Benchmarks show 1.6X speed up on 1080p frames. We should expect the larger speed-ups for larger resolutions. I used this snippet.

import torch
from time import perf_counter_ns
import argparse
from pathlib import Path
from torchcodec.decoders import VideoDecoder, set_cuda_backend
from joblib import Parallel, delayed


def bench(f, *args, num_exp=100, warmup=0, **kwargs):
    for _ in range(warmup):
        f(*args, **kwargs)

    times = []
    for _ in range(num_exp):
        start = perf_counter_ns()
        f(*args, **kwargs)
        end = perf_counter_ns()
        times.append(end - start)
    return torch.tensor(times).float()


def report_stats(times, unit="ms"):
    mul = {
        "ns": 1,
        "µs": 1e-3,
        "ms": 1e-6,
        "s": 1e-9,
    }[unit]
    times = times * mul
    std = times.std().item()
    med = times.median().item()
    print(f"{med = :.2f}{unit} +- {std:.2f}")
    return med


def decode_one_video(video_path):
    with set_cuda_backend("beta"):
       decoder = VideoDecoder(str(video_path), device="cuda:0", seek_mode="approximate")
    indices = torch.arange(len(decoder))
    decoder.get_frames_at(indices)

    torch.cuda.synchronize()


parser = argparse.ArgumentParser()
parser.add_argument("video_path")
args = parser.parse_args()

times = bench(decode_one_video, video_path=args.video_path, warmup=1, num_exp=10)
report_stats(times)

It's impossible to benchmark the new and old strategies together, since we need recompilation.
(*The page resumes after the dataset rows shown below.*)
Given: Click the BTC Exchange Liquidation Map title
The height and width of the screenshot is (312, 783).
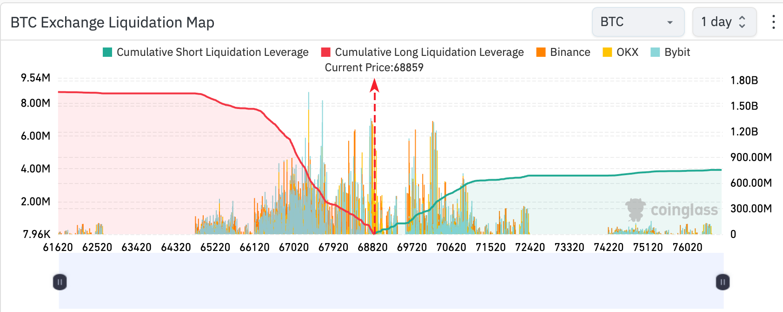Looking at the screenshot, I should pos(113,22).
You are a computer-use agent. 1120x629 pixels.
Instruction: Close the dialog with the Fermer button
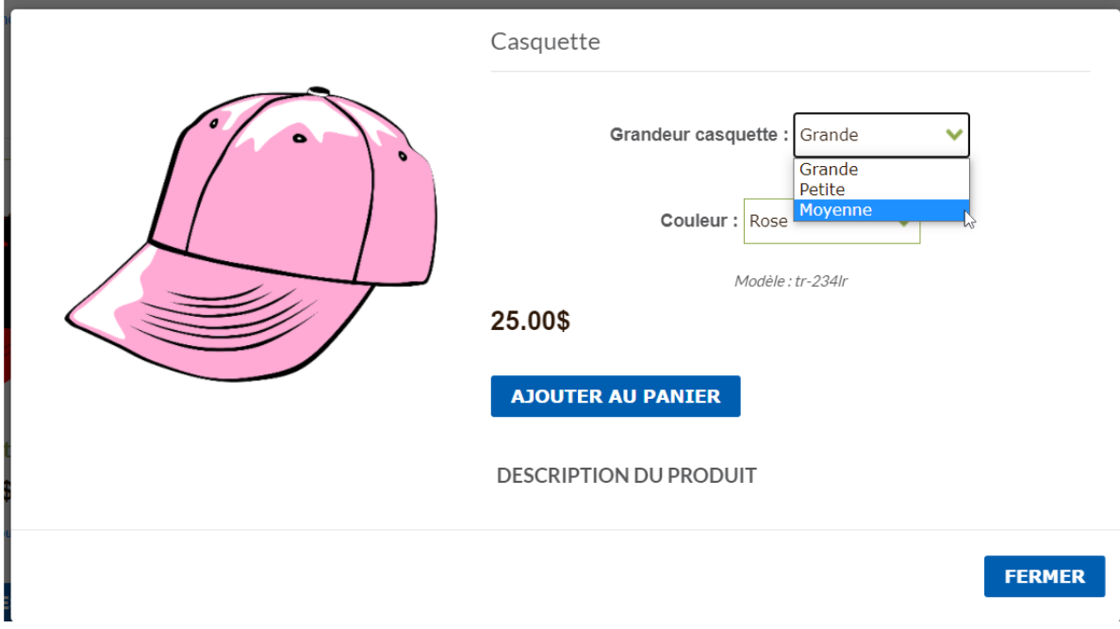tap(1045, 576)
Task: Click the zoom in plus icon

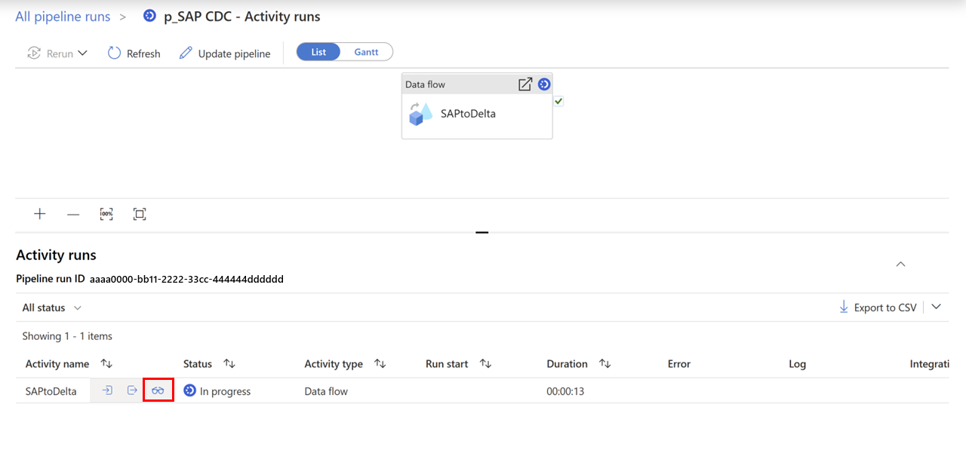Action: point(39,214)
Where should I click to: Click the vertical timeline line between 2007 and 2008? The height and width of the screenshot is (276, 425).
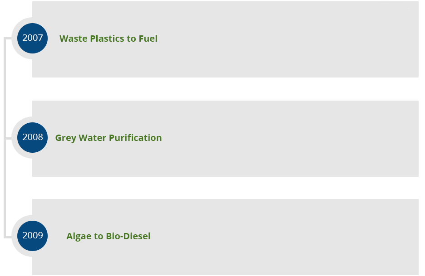(5, 88)
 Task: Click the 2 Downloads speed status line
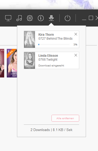pyautogui.click(x=51, y=130)
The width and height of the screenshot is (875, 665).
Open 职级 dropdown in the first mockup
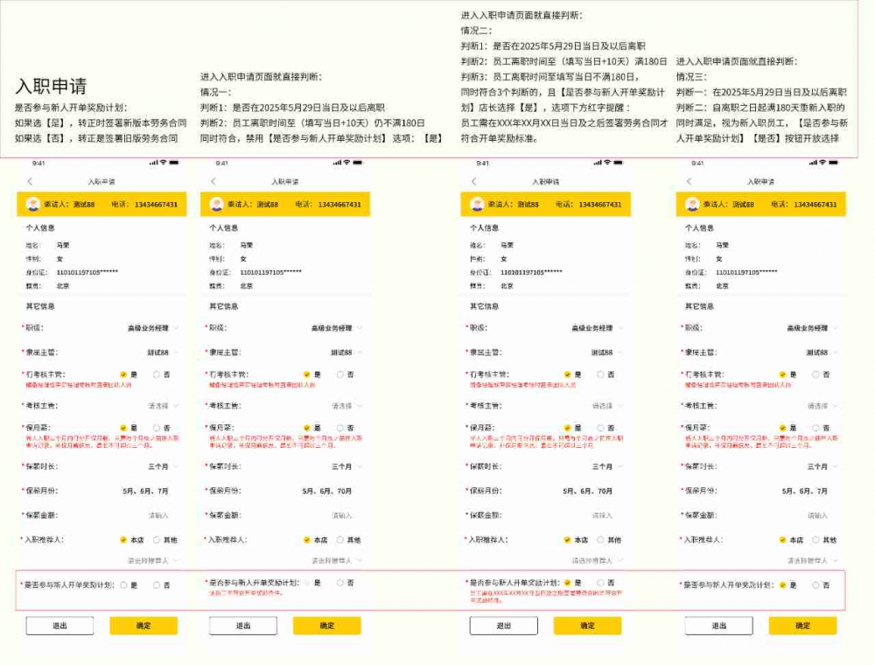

Also I had to add modify our code to enforce the CPU fallback to be activated on videos that would otherwise not be falling back (basically just changed if (!nativeNVDECSupport(codecContext))... to if(true))

#  OLD
~/dev/torchcodec-cuda (fallback-colorconversion*) » python benchmark_fallback.py h264_1080.mp4                           nicolashug@nicolashug-fedora-PW0H326Y
med = 543.16ms +- 56.39
~/dev/torchcodec-cuda (fallback-colorconversion*) » python benchmark_fallback.py h264_1080.mp4                           nicolashug@nicolashug-fedora-PW0H326Y
med = 533.95ms +- 55.50
~/dev/torchcodec-cuda (fallback-colorconversion*) » python benchmark_fallback.py h264_1080.mp4                           nicolashug@nicolashug-fedora-PW0H326Y
med = 659.17ms +- 56.99
~/dev/torchcodec-cuda (fallback-colorconversion*) » python benchmark_fallback.py h264_1080.mp4                           nicolashug@nicolashug-fedora-PW0H326Y
med = 549.27ms +- 53.50
~/dev/torchcodec-cuda (fallback-colorconversion*) » python benchmark_fallback.py h264_1080.mp4                           nicolashug@nicolashug-fedora-PW0H326Y
med = 538.66ms +- 34.52

#  NEW
~/dev/torchcodec-cuda (fallback-colorconversion*) » python benchmark_fallback.py h264_1080.mp4                           nicolashug@nicolashug-fedora-PW0H326Y
med = 318.23ms +- 8.21
~/dev/torchcodec-cuda (fallback-colorconversion*) » python benchmark_fallback.py h264_1080.mp4                           nicolashug@nicolashug-fedora-PW0H326Y
med = 319.42ms +- 11.30
~/dev/torchcodec-cuda (fallback-colorconversion*) » python benchmark_fallback.py h264_1080.mp4                           nicolashug@nicolashug-fedora-PW0H326Y
med = 325.05ms +- 9.74
~/dev/torchcodec-cuda (fallback-colorconversion*) » python benchmark_fallback.py h264_1080.mp4                           nicolashug@nicolashug-fedora-PW0H326Y
med = 325.94ms +- 12.64

@meta-cla meta-cla bot added the CLA Signed This label is managed by the Meta Open Source bot. label Oct 21, 2025
@NicolasHug NicolasHug marked this pull request as ready for review October 24, 2025 21:42
Copy link
Contributor Author

Choose a reason for hiding this comment

The reason will be displayed to describe this comment to others. Learn more.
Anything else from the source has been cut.